══ Records for processing ══
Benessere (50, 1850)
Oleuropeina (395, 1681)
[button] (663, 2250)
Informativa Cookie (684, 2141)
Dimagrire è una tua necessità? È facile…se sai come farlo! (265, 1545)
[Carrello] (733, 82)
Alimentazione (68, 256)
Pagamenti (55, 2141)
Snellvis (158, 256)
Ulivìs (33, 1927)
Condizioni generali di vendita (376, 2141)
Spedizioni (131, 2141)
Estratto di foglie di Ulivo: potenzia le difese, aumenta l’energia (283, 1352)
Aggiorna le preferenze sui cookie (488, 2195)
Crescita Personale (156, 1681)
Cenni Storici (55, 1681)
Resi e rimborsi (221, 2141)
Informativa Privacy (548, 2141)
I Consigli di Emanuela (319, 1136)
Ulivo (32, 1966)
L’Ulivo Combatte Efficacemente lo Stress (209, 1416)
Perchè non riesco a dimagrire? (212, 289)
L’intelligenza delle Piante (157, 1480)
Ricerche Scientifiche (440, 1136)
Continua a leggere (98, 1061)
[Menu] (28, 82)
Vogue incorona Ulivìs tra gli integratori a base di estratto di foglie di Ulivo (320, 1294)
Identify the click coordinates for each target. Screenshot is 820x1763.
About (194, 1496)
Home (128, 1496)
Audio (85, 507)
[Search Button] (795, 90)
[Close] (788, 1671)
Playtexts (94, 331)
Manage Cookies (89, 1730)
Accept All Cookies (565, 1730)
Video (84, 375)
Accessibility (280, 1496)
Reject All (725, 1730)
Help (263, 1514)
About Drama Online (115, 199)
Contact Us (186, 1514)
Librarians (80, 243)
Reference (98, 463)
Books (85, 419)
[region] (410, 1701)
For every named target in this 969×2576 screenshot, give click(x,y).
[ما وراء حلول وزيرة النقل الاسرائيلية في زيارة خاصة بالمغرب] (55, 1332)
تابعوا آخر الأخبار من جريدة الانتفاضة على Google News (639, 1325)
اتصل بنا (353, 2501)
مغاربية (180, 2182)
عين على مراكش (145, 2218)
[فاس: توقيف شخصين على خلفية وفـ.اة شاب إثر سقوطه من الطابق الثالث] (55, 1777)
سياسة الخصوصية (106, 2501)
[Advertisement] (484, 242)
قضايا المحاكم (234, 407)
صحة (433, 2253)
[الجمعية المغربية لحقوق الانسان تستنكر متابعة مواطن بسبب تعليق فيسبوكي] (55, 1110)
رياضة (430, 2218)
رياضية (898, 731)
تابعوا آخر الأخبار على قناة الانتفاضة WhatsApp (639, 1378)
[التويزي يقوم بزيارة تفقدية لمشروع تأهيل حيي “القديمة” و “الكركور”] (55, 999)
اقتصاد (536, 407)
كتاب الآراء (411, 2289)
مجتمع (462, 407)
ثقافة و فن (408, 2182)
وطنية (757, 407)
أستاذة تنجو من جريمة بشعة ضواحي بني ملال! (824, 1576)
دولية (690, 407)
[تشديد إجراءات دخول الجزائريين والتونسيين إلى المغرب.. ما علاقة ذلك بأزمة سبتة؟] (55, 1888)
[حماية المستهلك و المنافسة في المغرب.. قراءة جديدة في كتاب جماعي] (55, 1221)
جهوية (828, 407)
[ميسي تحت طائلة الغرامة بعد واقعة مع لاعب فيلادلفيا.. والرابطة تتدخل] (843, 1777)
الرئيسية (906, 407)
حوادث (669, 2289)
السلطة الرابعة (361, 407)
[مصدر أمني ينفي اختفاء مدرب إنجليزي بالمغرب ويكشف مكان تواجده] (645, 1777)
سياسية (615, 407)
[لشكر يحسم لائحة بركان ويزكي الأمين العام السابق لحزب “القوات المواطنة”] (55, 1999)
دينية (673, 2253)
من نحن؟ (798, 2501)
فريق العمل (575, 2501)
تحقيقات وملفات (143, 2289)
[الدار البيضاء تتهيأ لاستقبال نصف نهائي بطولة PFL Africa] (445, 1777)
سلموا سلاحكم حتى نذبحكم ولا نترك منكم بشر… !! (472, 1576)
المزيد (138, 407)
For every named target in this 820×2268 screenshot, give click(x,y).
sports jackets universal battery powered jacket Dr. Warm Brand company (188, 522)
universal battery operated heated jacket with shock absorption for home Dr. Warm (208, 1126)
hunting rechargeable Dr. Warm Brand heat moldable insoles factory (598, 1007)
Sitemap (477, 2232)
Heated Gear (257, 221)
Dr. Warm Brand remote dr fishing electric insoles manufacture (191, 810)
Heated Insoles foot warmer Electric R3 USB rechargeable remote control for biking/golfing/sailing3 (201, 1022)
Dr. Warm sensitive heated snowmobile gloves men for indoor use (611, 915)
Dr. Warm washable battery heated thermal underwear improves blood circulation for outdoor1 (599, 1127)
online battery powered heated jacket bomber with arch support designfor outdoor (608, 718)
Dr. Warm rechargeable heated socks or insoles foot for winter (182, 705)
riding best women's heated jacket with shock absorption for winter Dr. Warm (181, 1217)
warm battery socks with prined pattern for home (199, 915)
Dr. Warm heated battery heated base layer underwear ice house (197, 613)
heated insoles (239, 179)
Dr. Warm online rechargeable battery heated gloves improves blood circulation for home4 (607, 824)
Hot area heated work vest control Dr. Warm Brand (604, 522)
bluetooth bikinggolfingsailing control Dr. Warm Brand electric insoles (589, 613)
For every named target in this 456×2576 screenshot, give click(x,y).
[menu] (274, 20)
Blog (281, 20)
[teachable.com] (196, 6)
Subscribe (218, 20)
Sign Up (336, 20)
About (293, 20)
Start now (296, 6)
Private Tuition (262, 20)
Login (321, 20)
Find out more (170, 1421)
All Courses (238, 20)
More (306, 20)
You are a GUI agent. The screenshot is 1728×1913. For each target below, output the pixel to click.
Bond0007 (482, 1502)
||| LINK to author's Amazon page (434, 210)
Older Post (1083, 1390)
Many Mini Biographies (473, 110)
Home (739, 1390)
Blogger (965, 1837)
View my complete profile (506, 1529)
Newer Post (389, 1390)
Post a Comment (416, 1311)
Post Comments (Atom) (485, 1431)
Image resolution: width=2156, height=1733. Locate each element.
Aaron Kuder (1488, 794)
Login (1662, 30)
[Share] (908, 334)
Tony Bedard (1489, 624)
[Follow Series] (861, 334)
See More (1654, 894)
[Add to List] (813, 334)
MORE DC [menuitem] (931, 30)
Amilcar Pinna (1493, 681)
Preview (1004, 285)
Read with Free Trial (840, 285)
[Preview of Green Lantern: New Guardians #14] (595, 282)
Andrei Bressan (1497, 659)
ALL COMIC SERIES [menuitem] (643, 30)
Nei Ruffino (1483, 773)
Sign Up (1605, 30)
═══
> [Your objective]: Word for word, quote the lines of the material from the first line through the line with "صحة (433, 2253)", both ends included.

> [Output below]:
Benessere (50, 1850)
Oleuropeina (395, 1681)
[button] (663, 2250)
Informativa Cookie (684, 2141)
Dimagrire è una tua necessità? È facile…se sai come farlo! (265, 1545)
[Carrello] (733, 82)
Alimentazione (68, 256)
Pagamenti (55, 2141)
Snellvis (158, 256)
Ulivìs (33, 1927)
Condizioni generali di vendita (376, 2141)
Spedizioni (131, 2141)
Estratto di foglie di Ulivo: potenzia le difese, aumenta l’energia (283, 1352)
Aggiorna le preferenze sui cookie (488, 2195)
Crescita Personale (156, 1681)
Cenni Storici (55, 1681)
Resi e rimborsi (221, 2141)
Informativa Privacy (548, 2141)
I Consigli di Emanuela (319, 1136)
Ulivo (32, 1966)
L’Ulivo Combatte Efficacemente lo Stress (209, 1416)
Perchè non riesco a dimagrire? (212, 289)
L’intelligenza delle Piante (157, 1480)
Ricerche Scientifiche (440, 1136)
Continua a leggere (98, 1061)
[Menu] (28, 82)
Vogue incorona Ulivìs tra gli integratori a base di estratto di foglie di Ulivo (320, 1294)
Identify the click coordinates for each target. Screenshot is 820x1763.
About (194, 1496)
Home (128, 1496)
Audio (85, 507)
[Search Button] (795, 90)
[Close] (788, 1671)
Playtexts (94, 331)
Manage Cookies (89, 1730)
Accept All Cookies (565, 1730)
Video (84, 375)
Accessibility (280, 1496)
Reject All (725, 1730)
Help (263, 1514)
About Drama Online (115, 199)
Contact Us (186, 1514)
Librarians (80, 243)
Reference (98, 463)
Books (85, 419)
[region] (410, 1701)
For every named target in this 969×2576 screenshot, give click(x,y).
[ما وراء حلول وزيرة النقل الاسرائيلية في زيارة خاصة بالمغرب] (55, 1332)
تابعوا آخر الأخبار من جريدة الانتفاضة على Google News (639, 1325)
اتصل بنا (353, 2501)
مغاربية (180, 2182)
عين على مراكش (145, 2218)
[فاس: توقيف شخصين على خلفية وفـ.اة شاب إثر سقوطه من الطابق الثالث] (55, 1777)
سياسة الخصوصية (106, 2501)
[Advertisement] (484, 242)
قضايا المحاكم (234, 407)
صحة (433, 2253)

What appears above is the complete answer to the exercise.